Railway minister Piyush Goyal, whose father was once the BJP treasurer and mother a three-time state legislator, also belongs to the club of political inheritors. Anurag Thakur, the new sports minister, and four-time MP from Hamirpur is the son of former Himachal Pradesh chief minister Prem Kumar Dhumal. Then there is Poonam Mahajan, the daughter of the late BJP leader Pramod Mahajan, who returns to the Lok Sabha for the second time. She is joined by Pritam Munde, daughter of the late Gopinath Munde, who is also into her second term in Parliament.
Dushyant Singh, son of former Rajasthan chief minister Vasundhara Raje, is back in the Lok Sabha, having won the Jhalawar-Baran seat in the desert state.
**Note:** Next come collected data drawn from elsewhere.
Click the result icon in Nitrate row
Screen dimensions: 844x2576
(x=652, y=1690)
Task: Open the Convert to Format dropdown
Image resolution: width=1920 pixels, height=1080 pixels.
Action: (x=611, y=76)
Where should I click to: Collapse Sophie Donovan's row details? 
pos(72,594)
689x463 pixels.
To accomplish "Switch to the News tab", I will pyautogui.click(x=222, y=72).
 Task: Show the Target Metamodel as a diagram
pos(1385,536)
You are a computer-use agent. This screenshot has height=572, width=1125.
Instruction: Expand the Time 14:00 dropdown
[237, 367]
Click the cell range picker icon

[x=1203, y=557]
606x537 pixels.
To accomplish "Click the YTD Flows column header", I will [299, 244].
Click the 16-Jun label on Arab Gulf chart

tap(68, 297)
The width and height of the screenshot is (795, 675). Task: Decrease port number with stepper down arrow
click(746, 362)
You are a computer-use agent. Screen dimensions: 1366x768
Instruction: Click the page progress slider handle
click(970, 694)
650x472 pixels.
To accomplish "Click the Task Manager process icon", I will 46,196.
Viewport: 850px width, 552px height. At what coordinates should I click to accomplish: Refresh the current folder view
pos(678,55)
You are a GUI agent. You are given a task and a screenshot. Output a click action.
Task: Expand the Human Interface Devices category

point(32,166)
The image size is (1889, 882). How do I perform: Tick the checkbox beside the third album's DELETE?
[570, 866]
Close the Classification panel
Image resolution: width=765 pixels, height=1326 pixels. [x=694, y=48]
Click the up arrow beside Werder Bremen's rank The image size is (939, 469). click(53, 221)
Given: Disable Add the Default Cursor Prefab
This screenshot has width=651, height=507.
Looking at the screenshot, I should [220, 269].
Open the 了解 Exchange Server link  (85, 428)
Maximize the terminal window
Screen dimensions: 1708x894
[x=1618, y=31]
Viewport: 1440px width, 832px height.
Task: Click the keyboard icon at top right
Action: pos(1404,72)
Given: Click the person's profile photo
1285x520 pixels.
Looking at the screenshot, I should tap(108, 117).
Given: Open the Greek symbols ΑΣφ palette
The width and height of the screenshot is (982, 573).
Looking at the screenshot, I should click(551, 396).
Rita Bahuguna Joshi, daughter of the late veteran Congress leader H.N.Bahuguna is the new dynast in the BJP. She joined the party only a few years ago.
If it is anyone’s argument that this election rejected dynastic politics, they could not be further from the truth. Though it is true that many political heirs like Rahul Gandhi, Jyotiraditya Scindia, Jitin Prasada and Sushmita Dev, have lost, dynasts in both national and regional parties are flourishing. In the Congress Madhya Pradesh chief minister Kamal Nath’s son Nakul Nath was the sole winner from the state, former finance minister P.Chidambaram’s son Karthi Chidambaram’s son has also made it to the Lok Sabha as has Gaurav Gogoi, son of former Assam chief minister Tarun Gogoi. Congress ally Nationalist Congress Party chief Sharad Pawar’s daughter Supriya Sule retained the family fiefdom Baramati, which was first won by her father in 1967. Pawar now sits in the Rajya Sabha.
The big regional winners – Odisha chief minister Naveen Patnaik, DMK’s M.K.Stalin and Jaganmohan Reddy of YSR Congress Party, are all products of political families. Patnaik, who returned as chief minister for a record fifth term, is the son of the late Odisha’s political giant Biju Patnaik, Stalin took over the party after the death of his father, the legendary M.Karunanidhi, and S. Jaganmohan Reddy is the son of former Andhra Pradesh chief minister S.Rajasekhara Reddy.
While Reddy has ousted the Chandrababu Naidu government in Andhra Pradesh, Stalin has swept the Lok Sabha poll in his home state Tamil Nadu while his sister Kanimozhi will be among the party’s representatives in the Lok Sabha.
Then there is the father-son duo, Mulayam Singh Yadav and Akhilesh Yadav of the Samajwadi Party, who will be among the five MPs from their party in this Lok Sabha. The Shiromani Akali Dal will be represented by party president Sukhbir Singh Badal and his wife Harsimrat Kaur, also known as the power couple.
BJP alliance partner Lok Janshakti Party is yet another family-owned shop. While its senior leader Ram Vilas Paswan has moved to the Rajya Sabha, his son Chirag Paswan is back in the Lok Sabha for the second time.
Dynasts argue that it is unfair to criticize them as they have been democratically elected by the people. They also argue that they have earned their spurs, having worked hard to get where they are today.
However, there is no denying that they all have a head start over other political newcomers. With elections becoming an increasingly expensive affair, they have the advantage of having access to their family wealth, which immediately pushes them in a different league. Belonging to a known political family also means their name has an instant recall value. All this inputs into building a political dynasty.